A multivariate analysis that adjusted for age, sex, BMI, pack-years of smoking, and pre-bronchodilator FEV1 (L), showed that the paradoxical BDR was independently associated with higher mMRC, CAT, and SGRQ-C scores (Table 2).
Table 2. Univariate and multivariate analysis of the paradoxical response and respiratory symptoms.

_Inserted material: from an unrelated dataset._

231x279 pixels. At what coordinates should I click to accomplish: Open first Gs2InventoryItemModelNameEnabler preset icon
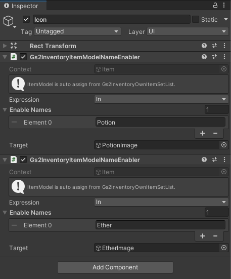(214, 57)
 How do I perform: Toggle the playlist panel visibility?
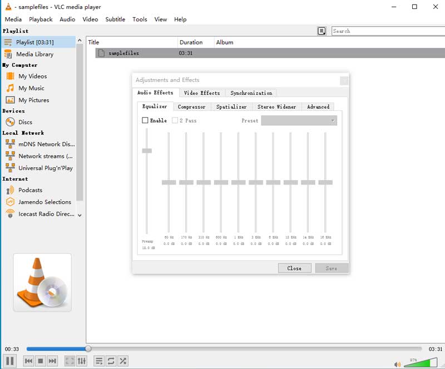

| Unadjusted | Adjusted | r2 | |||
|---|---|---|---|---|---|
| β coefficient (95% CI) | P value | β coefficient (95% CI) | P value | ||
| 6-minute walk distance | 0.149 | ||||
| Age | –3.80 (–4.55, –3.06) | <0.000 | –3.66 (–4.70, –2.62) | <0.000 | |
| Sex, male | 20.72 (–1.65, 43.11) | 0.070 | 3.93 (–43.81, 51.68) | 0.872 | |
| BMI | 4.27 (2.49, 6.05) | <0.000 | 2.95 (0.65, 5.24) | 0.011 | |
| Pack-years | –0.53 (–0.83, –0.23) | 0.001 | –0.39 (–0.68, –0.10) | 0.008 | |
| FEV1 (L) | 61.25 (51.09, 71.71) | <0.000 | 49.33 (35.39, 63.27) | <0.000 | |
| Paradoxical BDR | 5.87 (–35.16, 46.91) | 0.779 | –20.39 (–40.72, –0.05) | 0.951 | |
| Modified Medical Research Council score | 0.109 | ||||
| Age | 0.01 (0.01, 0.02) | <0.000 | 0.01 (0.00, 0.02) | <0.000 | |
| Sex, male | –0.19 (–0.34, –0.04) | 0.013 | –0.04 (–0.37, 0.29) | 0.814 | |
| BMI | –0.02 (–0.03, -0.01) | <0.000 | –0.01 (–0.03, 0.00) | 0.063 | |
| Pack-years | 0.002 (0.000, 0.004) | 0.014 | 0.002 (0.000, 0.004) | 0.078 | |
| FEV1 (L) | –0.41 (–0.47, –0.36) | <0.000 | –0.32 (–0.39, –0.25) | <0.000 | |
| Paradoxical BDR | –0.04 (–0.29, 0.20) | 0.730 | 0.33 (0.02, 0.64) | 0.034 | |
| COPD assessment test score | 0.072 | ||||
| Age | 0.04 (–0.00, 0.08) | 0.084 | 0.02 (–0.04, 0.08) | 0.564 | |
| Sex, male | –1.50 (–2.84, –0.16) | 0.028 | –3.29 (–6.29, –0.29) | 0.031 | |
| BMI | –0.29 (–0.40, –0.19) | <0.000 | –0.25 (–0.39, –0.12) | <0.000 | |
| Pack-years | 0.02 (0.01, 0.04) | 0.001 | 0.02 (0.01, 0.04) | 0.002 | |
| FEV1 (L) | –2.60 (–3.10, –2.11) | <0.000 | –2.03 (–2.63, –1.44) | <0.000 | |
| Paradoxical BDR | 0.03 (–0.29, 2.16) | 0.975 | 2.85 (0.11, 5.58) | 0.041 | |
| St. George’s Respiratory Questionnaire | 0.176 | ||||
| Age | 0.25 (0.14, 0.36) | <0.000 | 0.05 (–0.08, 0.19) | 0.466 | |
| Sex, male | –3.43 (–6.58, –0.28) | 0.033 | –2.71 (–9.61, 3.78) | 0.426 | |
| BMI | –0.76 (–1.01, –0.51) | <0.000 | –0.28 (–0.59, 0.32) | 0.079 | |
| Pack-years | 0.04 (0.00, 0.08) | 0.044 | 0.03 (–0.00, 0.06) | 0.114 | |
| FEV1 (L) | –12.61 (–13.99, –11.23) | <0.000 | –13.40 (–15.32, –11.47) | <0.000 | |
| Paradoxical BDR | 1.85 (–3.34, 7.05) | 0.484 | 11.01 (4.71, 17.31) | 0.001 | |
BMI, body mass index; FEV1, forced expiratory volume in 1 second; L, liters; BDR, bronchodilator response; COPD, chronic obstructive pulmonary disease; CI, confidence interval.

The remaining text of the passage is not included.